What trading platforms offer to trade this currency?
Is the team still active on social media? Are they following the pre-established roadmap? Is the professional history of project members conclusive and tangible enough?
Keep in mind that knowledge is power, as mentioned above. So invest your time in your own research first before you invest your money in it. In the long run, you will be more experienced and successful.
Mistake 9: Not diversifying investments into different digital currencies
Whether you are an investor or a day trader, you cannot put all of your money into one asset. Even the most active and risky cryptocurrency can suffer a significant drop.
It is crucial to invest in several different cryptocurrencies to reduce the risk. It is also necessary to explore other avenues and new markets to avoid some troubles in the crypto market and also go into the stock market, real estate, gold, etc.
Diversification and risk management are the keys to a strong portfolio. Therefore, finding good entry points in several cryptocurrencies will increase your chances of making a profit.
The tenth mistake: negative psychological impact
Emotion is an unwanted friend in trading. It is easy for greed, fear, hope, or excitement to drift away from you or draw nearer to you. There are many situations that will give you different feelings and it is up to you to decide how you will deal with them.
When you make a bad trade, the negativity surrounding that outcome can spill over into the next trade. There may be times when you do not take a position in a new trade for fear of losing again.
On the contrary, when you make a series of winning trades, you will feel invincible and may enter the market at a disadvantage. So managing emotions is the main key that can make the difference between a good trader and a bad trader.
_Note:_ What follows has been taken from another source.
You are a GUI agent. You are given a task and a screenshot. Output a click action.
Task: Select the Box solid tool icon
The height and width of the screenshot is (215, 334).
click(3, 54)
Another example is that boredom can easily affect your judgment and cause you to start a new position when you otherwise wouldn’t. So before buying or selling your assets, it is always helpful to ask yourself the reasons for the actions you are about to take.
We conclude these mistakes with advice that you must always strive to reach, which is to be the best trader by increasing the profits of your portfolio and making them overwhelm the losses.